We slept in, so it was already 7 am when we hit the road. Let’s see, where shall we start? Let’s take the metro (old hat by now) to the memorial to Dr. Sun Yat-sen, the founding father of the Chinese Republic. I tried to explain to Luke that he was the equivalent to George Washington to the US, or Miguel Hidalgo to Mexico, but it took a while to sink in. Anyway, he is a revered figure throughout China, but they lay it particularly thick here in Guangzhou, so I suspect he was born here.
The memorial is solemn, but the lack of original memorabilia is noticeable. This “museum”, like many we have seen, have photos or reproductions, but no original material. I wonder how much of this original material may have been lost to the ardor of the Cultural Revolution, in the late 1960’s.
To find the exception that proves the rule, we then walked to the recently excavated tomb of the second emperor of the Han dynasty (II century). Fortunately for us, the tomb was discovered in 2003, and so escaped the purge of the Cultural Revolution. The museum is interesting (but all it has is what was found in this particular tomb), and the museum store had reproduction pieces to die for. I was very tempted, but at the end took control of myself and realized I could not be carrying the piece I wanted in my backpack (now, as I write this, I am kicking myself for not buying it, because I will probably never again have the chance of buying a bronze brassier from the Han dynasty).

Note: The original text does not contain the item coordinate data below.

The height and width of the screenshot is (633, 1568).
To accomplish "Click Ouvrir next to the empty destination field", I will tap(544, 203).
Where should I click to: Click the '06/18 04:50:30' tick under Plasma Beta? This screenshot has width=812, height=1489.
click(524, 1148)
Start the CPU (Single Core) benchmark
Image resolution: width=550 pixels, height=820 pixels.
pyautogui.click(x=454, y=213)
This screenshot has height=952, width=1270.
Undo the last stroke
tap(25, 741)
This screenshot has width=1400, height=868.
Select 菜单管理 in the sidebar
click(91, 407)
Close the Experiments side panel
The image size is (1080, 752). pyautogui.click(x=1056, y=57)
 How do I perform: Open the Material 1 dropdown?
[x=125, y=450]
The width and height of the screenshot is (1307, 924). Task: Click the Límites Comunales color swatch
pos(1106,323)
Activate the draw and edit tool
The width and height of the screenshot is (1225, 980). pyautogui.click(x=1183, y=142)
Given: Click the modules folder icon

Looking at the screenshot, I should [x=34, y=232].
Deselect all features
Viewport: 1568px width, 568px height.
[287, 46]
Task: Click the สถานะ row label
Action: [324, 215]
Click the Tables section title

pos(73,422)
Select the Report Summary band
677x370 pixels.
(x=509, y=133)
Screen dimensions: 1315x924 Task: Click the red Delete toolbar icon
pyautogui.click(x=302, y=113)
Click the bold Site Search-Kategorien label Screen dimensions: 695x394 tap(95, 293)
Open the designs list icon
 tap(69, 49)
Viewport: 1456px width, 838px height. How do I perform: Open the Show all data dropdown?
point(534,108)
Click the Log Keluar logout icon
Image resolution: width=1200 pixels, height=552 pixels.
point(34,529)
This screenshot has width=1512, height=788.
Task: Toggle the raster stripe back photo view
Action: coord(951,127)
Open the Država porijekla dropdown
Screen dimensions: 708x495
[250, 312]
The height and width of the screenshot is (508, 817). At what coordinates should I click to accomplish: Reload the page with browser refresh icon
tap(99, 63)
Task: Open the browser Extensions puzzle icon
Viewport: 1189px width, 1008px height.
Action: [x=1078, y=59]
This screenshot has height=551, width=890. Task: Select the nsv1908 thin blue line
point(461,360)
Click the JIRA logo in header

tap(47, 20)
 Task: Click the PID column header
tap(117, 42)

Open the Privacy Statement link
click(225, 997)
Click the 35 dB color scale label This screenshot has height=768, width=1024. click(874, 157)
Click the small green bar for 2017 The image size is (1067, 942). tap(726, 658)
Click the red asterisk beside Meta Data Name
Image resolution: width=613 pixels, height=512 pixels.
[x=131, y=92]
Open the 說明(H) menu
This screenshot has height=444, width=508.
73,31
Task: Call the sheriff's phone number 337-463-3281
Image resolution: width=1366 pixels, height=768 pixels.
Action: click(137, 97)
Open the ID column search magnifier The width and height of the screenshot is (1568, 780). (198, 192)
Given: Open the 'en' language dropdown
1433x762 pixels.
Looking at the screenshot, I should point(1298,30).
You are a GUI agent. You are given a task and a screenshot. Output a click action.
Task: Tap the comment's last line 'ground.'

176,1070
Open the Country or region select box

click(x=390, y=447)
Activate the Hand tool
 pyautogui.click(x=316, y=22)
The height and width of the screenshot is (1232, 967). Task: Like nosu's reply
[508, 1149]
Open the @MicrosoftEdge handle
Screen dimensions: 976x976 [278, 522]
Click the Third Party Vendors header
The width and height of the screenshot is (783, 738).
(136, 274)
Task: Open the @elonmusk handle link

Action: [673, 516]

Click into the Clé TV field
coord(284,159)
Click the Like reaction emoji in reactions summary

Throughout our tourism it has been pretty hot, so I have not told of the many breaks we have taken. Now that we know the system, we zero on a small shop, buy a soda for Luke and a beer for me, and we sit in little stools outside the shop seeing the world go by. In this particular attention we saw the technique of a potted plant merchant, who carries her pots in a bike. An amazingly large amount of people stop to contemplate the plants (only 1 in 4 had flowers), so she takes the plant out and puts it on the ground, the costumer walks around it praising its merits or tallying its defects, they argue, he walks away, she snatches the pot and puts it back on the bike, and the circus starts again. The best beer I have had so far :)
Next was a visit to Yuexiu Park, the Chapultepec of Guangzhou. Streams of people flock to this urban park, which eventually could be followed to the top of the mountain, several kilometers away. Alas, we were not so adventurous, and modestly limited ourselves to a short walk up the hill to the Guangzhou Municipal Museum. A very neat exhibition, again showing artifacts excavated after 2000, which does a good job tracking the development of the city from Neolithic times to our days. As part of the visit we saw the Five Rams monument (should be called the One Ram and four She-goats), which commemorates the legend after which the city is named: The “place” used to be a miserable hamlet in the delta of the Pearl River, with nothing to eat. Then one good day, five immortals came from heaven riding a ram and four she-goats. On their shoulders they carried stalks of rice, as a present to the humans that were starving in the delta. Ever since, the region has enjoyed incredible prosperity, being able to feed themselves with plentiful rice. So Guangzhou has two other names: “Yangcheng” or City of Goats, or “Suicheng” or City of Rice Stalks.
“OK”, said Luke, “are you ready to get back to the hostel?” “What? Do you know what time it is?, said I. “It is only 11:30 am, kid. We have a long way to go.”
And a long way we went. I wanted to walk through old Guangzhou, which reminded me a lot of old town Mexico. First, every space open to the street is a potential trade spot. So, the street is a series of small shops, and people live either on top of the shop, or in “vecindades” in the inside of the block. Access to these warrens is through long and narrow corridors (we saw one that looked like the long and ark entry to Hades). Second, merchants of the same trade are all in the same block or segment of the street. So, you have one electrical components store after the other for a solid block, and then you have only toy stores, and in the next block only dried seafood stores. How much business can one store get? Well, it seems to work because (a) the costumer prefers the choice opportunities, and (b) the closely knit merchant community can set a fair price (a rogue who tries to undercut the price is quickly busted by a group price war).
On our passage through old Guangzhou we stopped for lunch at an authentic Dim Sum Cantonese restaurant (we were, once again, the only foreigners), where Luke was introduced to the pleasures of Dim Sum. It was a fabulous opportunity to sample the 1,000 different types of small dishes that Cantonese cuisine has to offer, so we ate our fill for less than 10 dollars.
After lunch we walked around some more, and then went to walk through the campus of Sun Yat-sen University, which is the equivalent of Stanford University here. It is a beautiful campus, mostly built between 1905 and 1910, before the 1911 revolution. We took this chance to relax from the hustle and bustle of the market place.
Our last leg was to take the taxi boat from the university to the hostel. We got here around 6 pm and are now “taking an afternoon off”, washing clothes, watching TV, and computing with a glass of nanche-wine by the side. We deserve a few hours of R&R, because tomorrow we need to leave for Guilin at the crack of dawn.